Sondage sur les jeunes Québécois - Des cyberdépendants souffrant de solitude

Être branché ne sort pas nécessairement de l’isolement.
Photo: Agence Reuters Punit Paranjpe Être branché ne sort pas nécessairement de l’isolement.

Ouvert sur le monde, mais pas très «vert», grand consommateur et cyberdépendant, mais nostalgique et souffrant du mal de vivre. Voilà le portrait du jeune Québécois brossé à grands traits par un sondage Léger Marketing commandé par Hebdos Québec dévoilé aujourd'hui. Si certains résultats ne surprennent guère, d'autres viennent secouer des idées préconçues. «Ce qui m'a frappé c'est le côté vert des jeunes, qui n'est pas si présent, et leur grande solitude», a dit Gilber Paquette d'Hebdos Québec.

Il est vrai que l'image de grands sauveurs de la planète pourfendant «les baby-boomers pollueurs» colle davantage aux 18-29 ans. Mais, devant les résultats du sondage, force est d'admettre qu'ils ont du chemin à faire avant d'être exemplaires. Alors que 70 % des Québécois ont fait un geste en ce sens, seulement 59 % des jeunes de 18-29 ans l'ont fait. Les jeunes seraient également plus pessimistes que la moyenne des Québécois au sujet de l'amélioration de la qualité de l'environnement: 25 % d'entre eux croient que celle-ci va se détériorer au cours des cinq prochaines années dans leur coin de pays, alors que ce taux est de 17 % pour le Québec. «Certains avancent la théorie que les jeunes ont jeté l'éponge par rapport à l'environnement», a dit M. Paquette, bien qu'il admette que cela nécessitera une autre enquête pour en déterminer les raisons.

Toutefois, les jeunes semblent plus ouverts d'esprit, alors que seulement 39 % d'entre eux considèrent que l'arrivée au Québec d'immigrants d'origines ethniques différentes représente une menace pour la culture québécoise, alors que le taux est de 42 % pour l'ensemble du Québec.

Maladie mentale


De tous les Québécois, ce sont les jeunes (23 %) qui se sentent les plus seuls, révèle l'enquête. Et cette fois, les jeunes de la métropole s'en ressentent particulièrement. Les 18-29 ans ont également une plus grande peur de développer une maladie mentale ou une dépression (25 %) contre 18 % chez la moyenne des Québécois. Les jeunes seraient également nombreux à rêver de vivre à une autre époque (58 %). Et 62 % d'entre eux ont répondu qu'ils trouvaient difficile de ne pas se connecter à Internet pendant quelques jours, contre 54 % pour l'ensemble des Québécois.

«Il y a une corrélation entre ceux qui voudraient vivre à une autre époque et qui disent qu'Internet les isole de leur entourage.
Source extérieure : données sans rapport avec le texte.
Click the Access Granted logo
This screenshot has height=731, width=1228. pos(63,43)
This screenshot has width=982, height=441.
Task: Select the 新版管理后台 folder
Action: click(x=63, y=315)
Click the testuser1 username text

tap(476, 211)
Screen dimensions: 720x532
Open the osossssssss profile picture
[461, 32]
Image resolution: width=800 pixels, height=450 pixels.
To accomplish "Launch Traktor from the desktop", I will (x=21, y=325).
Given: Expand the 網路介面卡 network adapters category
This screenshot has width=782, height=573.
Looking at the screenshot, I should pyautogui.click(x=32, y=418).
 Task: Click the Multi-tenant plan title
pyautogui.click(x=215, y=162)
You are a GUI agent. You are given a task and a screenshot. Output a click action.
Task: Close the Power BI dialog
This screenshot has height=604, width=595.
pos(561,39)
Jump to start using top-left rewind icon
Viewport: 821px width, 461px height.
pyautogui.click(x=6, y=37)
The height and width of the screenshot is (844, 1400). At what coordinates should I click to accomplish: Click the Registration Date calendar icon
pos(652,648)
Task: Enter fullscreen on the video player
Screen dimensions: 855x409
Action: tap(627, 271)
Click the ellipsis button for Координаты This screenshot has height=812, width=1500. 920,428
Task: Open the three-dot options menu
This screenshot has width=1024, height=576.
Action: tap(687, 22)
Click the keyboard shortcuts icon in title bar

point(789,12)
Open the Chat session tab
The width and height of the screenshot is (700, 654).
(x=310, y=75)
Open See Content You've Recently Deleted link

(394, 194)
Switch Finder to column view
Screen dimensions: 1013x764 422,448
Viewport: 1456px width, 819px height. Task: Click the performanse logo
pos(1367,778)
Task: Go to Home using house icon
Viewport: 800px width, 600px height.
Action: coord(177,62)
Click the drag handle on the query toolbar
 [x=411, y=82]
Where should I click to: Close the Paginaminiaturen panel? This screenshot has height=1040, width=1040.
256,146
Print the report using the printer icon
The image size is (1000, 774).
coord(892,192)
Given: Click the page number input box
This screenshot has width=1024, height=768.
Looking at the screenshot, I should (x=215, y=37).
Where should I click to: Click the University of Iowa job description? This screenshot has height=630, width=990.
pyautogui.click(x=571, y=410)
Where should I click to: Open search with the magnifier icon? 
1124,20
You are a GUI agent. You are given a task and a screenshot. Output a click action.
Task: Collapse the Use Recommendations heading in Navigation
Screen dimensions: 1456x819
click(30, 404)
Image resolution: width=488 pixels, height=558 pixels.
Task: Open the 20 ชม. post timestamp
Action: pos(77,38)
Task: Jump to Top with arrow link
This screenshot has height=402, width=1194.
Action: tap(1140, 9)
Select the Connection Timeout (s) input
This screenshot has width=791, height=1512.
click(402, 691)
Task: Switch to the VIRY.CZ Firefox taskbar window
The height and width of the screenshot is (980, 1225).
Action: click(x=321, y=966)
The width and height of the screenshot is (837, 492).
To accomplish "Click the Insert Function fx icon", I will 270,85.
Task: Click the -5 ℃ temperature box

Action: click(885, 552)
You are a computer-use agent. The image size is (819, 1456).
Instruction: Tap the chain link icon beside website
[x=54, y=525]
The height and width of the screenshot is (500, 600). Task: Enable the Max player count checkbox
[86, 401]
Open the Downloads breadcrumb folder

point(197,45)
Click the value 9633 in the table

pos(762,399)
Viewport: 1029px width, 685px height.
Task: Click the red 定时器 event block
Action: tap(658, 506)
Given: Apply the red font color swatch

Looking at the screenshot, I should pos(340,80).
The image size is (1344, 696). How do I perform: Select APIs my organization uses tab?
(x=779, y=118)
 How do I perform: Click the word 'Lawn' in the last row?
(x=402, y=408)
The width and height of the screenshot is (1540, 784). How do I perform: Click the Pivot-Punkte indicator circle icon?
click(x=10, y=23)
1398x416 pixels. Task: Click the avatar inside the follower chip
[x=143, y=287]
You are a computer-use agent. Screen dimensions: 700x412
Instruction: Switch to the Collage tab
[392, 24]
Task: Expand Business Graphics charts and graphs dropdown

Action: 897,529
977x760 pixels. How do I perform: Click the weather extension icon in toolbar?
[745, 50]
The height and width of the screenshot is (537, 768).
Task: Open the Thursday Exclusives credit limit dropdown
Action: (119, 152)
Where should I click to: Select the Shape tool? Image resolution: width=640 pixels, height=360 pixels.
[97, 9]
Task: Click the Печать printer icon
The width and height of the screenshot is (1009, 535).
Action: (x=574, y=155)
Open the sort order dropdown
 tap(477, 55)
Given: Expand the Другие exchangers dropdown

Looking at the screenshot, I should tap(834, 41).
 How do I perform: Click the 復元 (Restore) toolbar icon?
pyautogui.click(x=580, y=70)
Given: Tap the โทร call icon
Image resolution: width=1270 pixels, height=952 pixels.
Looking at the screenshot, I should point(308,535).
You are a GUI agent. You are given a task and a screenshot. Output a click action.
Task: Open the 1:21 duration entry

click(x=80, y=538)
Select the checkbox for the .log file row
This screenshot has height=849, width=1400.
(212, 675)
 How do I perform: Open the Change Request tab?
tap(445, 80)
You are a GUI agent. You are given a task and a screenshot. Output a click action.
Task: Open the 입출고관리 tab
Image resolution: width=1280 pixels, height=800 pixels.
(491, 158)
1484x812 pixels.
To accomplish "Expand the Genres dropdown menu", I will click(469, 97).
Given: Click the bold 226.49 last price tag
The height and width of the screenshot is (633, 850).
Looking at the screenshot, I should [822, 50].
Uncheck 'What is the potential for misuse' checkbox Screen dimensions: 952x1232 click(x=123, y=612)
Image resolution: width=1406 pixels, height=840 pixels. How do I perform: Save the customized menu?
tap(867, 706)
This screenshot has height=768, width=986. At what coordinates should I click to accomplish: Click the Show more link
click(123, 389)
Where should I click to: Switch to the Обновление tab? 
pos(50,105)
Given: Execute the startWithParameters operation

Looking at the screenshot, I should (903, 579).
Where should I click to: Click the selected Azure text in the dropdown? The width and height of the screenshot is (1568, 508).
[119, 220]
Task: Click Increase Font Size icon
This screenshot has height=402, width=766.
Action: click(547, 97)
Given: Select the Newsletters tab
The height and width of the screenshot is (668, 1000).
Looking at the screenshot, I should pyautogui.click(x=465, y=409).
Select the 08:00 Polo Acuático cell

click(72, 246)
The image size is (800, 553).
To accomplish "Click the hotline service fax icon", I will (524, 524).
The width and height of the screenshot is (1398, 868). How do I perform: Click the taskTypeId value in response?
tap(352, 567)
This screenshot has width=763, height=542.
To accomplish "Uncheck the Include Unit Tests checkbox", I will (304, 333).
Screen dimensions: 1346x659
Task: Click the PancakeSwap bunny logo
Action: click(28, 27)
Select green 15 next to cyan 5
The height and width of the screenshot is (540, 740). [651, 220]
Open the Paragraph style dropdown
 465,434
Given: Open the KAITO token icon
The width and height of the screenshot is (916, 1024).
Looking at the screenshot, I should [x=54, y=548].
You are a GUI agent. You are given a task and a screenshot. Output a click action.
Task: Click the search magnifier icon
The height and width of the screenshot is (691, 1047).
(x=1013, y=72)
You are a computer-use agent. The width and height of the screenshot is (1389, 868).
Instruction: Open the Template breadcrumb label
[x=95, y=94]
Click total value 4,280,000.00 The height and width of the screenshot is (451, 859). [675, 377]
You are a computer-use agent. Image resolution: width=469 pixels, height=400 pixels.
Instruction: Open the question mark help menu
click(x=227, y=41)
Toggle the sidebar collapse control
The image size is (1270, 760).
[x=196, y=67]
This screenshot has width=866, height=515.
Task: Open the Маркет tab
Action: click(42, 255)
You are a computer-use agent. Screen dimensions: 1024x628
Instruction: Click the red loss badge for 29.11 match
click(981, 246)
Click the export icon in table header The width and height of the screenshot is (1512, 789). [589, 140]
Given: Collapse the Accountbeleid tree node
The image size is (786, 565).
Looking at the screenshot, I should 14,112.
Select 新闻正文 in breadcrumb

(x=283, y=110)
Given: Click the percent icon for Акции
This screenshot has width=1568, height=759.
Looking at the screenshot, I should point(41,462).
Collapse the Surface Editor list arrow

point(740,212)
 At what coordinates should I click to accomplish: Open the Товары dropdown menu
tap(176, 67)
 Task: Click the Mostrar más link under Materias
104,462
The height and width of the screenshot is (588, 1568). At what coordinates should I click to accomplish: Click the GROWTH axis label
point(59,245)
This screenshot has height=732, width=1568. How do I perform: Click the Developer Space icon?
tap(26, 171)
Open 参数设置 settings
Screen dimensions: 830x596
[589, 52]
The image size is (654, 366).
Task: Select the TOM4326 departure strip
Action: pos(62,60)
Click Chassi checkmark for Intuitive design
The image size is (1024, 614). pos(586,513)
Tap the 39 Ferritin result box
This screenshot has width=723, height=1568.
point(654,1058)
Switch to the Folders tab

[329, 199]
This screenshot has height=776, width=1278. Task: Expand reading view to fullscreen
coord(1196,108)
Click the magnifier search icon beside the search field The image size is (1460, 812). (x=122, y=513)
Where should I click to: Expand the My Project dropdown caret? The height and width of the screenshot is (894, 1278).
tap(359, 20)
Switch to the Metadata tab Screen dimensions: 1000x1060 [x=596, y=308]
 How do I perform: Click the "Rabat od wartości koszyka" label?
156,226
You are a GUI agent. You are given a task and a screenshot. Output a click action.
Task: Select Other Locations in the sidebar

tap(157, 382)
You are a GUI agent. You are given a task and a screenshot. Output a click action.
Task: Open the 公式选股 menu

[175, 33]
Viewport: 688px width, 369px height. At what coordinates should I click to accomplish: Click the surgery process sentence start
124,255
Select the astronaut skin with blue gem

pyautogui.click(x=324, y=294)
C'est comme si les 18-29 ans étaient devenus accros de quelque chose qui ne les comble pas», a analysé M. Paquette.

Autre fait intéressant, les diverses tendances ne suivent pas des logiques géographiques. «Je ne peux même pas dire que l'Est et l'Ouest pensent de la même façon. Le Québec est un gruyère. Il y a des façons de faire et de penser qui sont propres à un milieu. Mais à 50 kilomètres de là, les gens peuvent penser complètement différemment», a noté M. Paquette.

Intitulée Découvrez le vrai visage du Québec, cette enquête a été réalisée dans 149 localités auprès de 29 016 Québécois hommes ou femmes de 18 ans et plus. La marge d'erreur totale des résultats est de l'ordre de 0,58 %, et ce, 19 fois sur 20, tandis que celle d'un marché individuel est d'environ 6,93 % (basée sur un marché de 200 répondants), et ce, également 19 fois sur 20.